Golla nominates conductor Anthony Legge as an important influence in her career. Appointed Assistant Music Director at Opera Australia in January 2009, he persuaded her to move to the UK whilst he kept her position available for her at Opera Australia if she returned. “I took a year off from OA as a sabbatical” she explains. “I needed a change and had itchy feet and he was absolutely right. It was really good for me to be thrown into a much bigger pool and to be way down at the bottom in a totally different environment. If not for him I probably wouldn’t have done it and he is still a colleague and someone I work with quite a lot. People like that are really important on your journey and he really helped me. We do really rely on the generosity of our colleagues like that.”
Golla will be working at Glyndebourne until mid-June, followed by “a few weeks cramming lots of coaching.” In the meantime, opening on 13 May, Allan Clayton premieres Brett Dean’s riveting opera Hamlet, directed by Neil Armfield at New York’s Metropolitan Opera where Australian conductor Nicholas Carter will also make his debut. Clayton takes the role to Budapest in early June, followed by the role of Jim Mahoney in Barrie Kosky’s production of The Rise and Fall of the City of Mahagonny at the Komische Opera in Berlin. The cast and creatives for Winterreise convene in Perth in early July before the national tour commences in mid-July.

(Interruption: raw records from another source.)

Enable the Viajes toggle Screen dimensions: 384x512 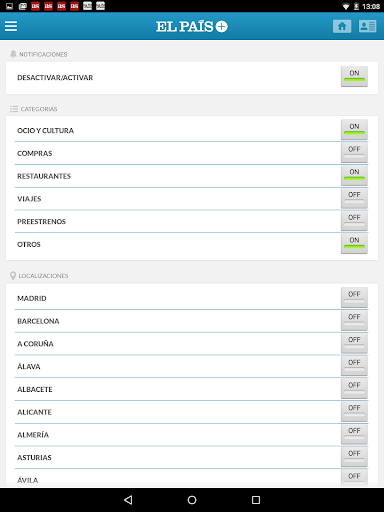[x=354, y=198]
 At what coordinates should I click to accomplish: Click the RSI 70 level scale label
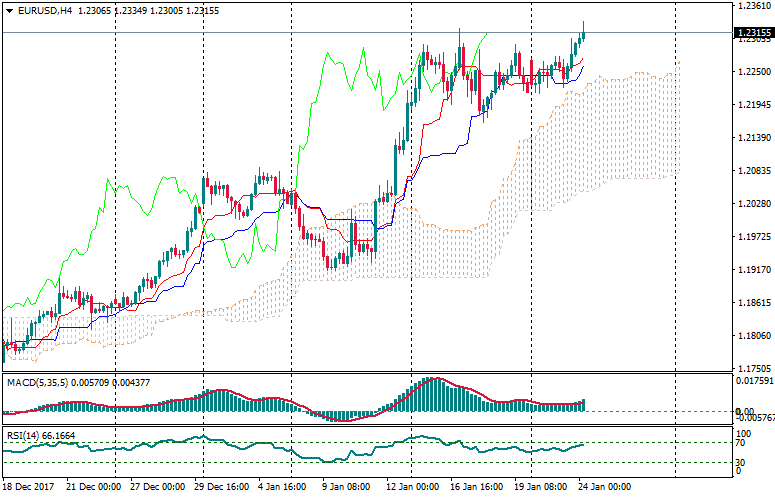[742, 442]

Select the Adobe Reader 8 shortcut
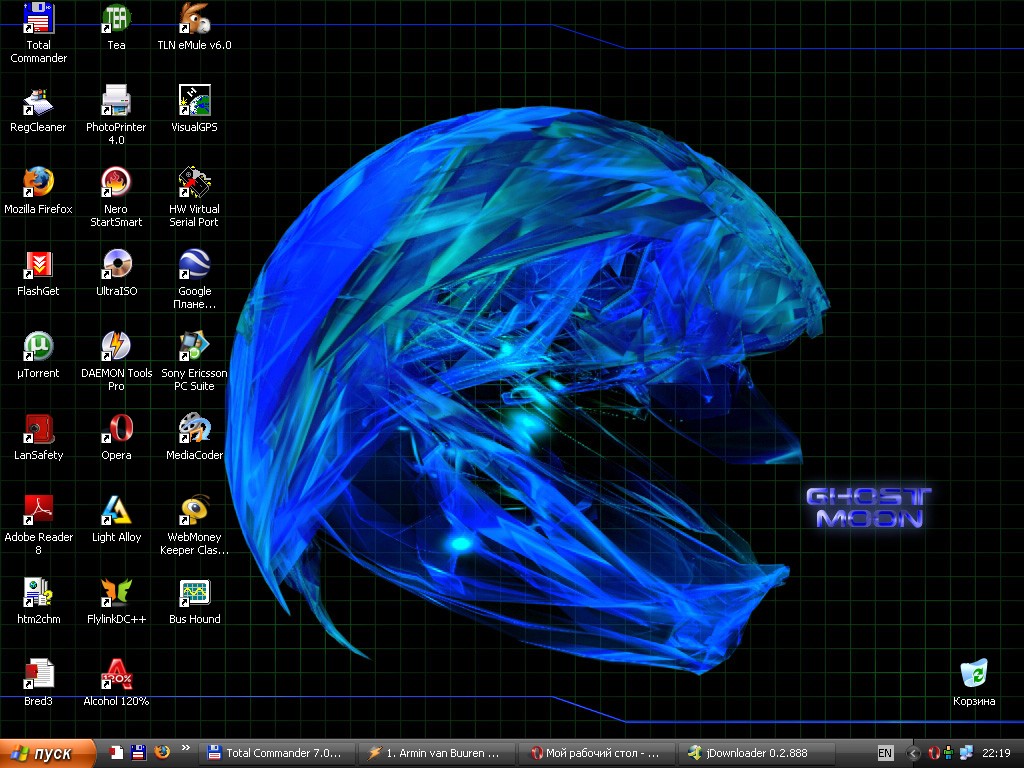pos(38,511)
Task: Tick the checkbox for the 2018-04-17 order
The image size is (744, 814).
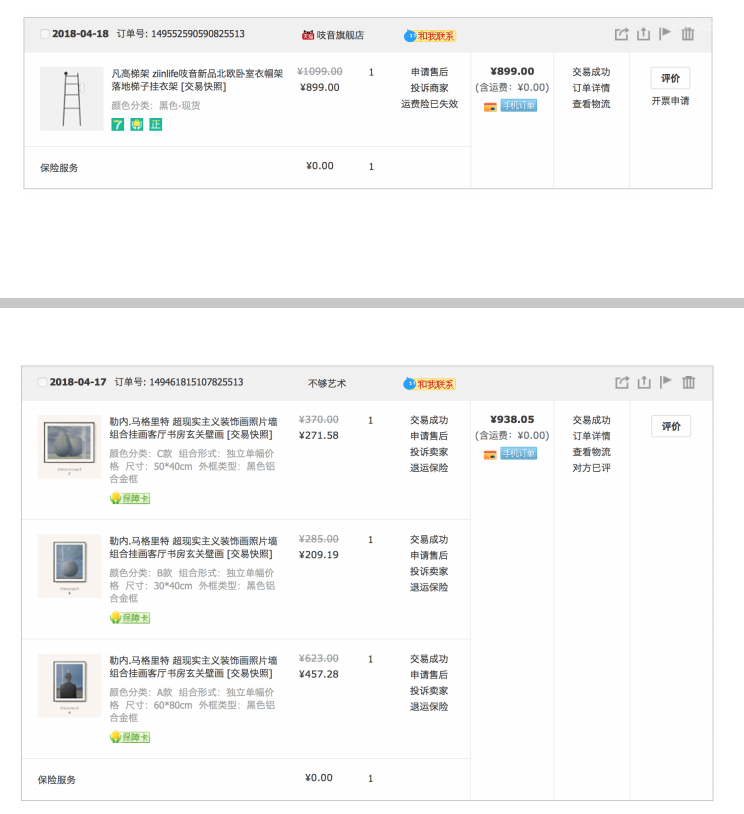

At times, Golla is still incredulous of where she has found herself. “We all have moments when we suffer a bit from imposter syndrome and I think ‘What on earth am I doing here?’ I certainly experienced that during early days of coaching when there is a very good student in front of you and you think ‘What can I possibly tell this person?’ That took me quite a while to get over, but now I’m able to tell myself ‘Look Kate! There will be one thing that you can offer this person that they haven’t thought of before, or just one musical suggestion that might awaken them to other interesting ideas.”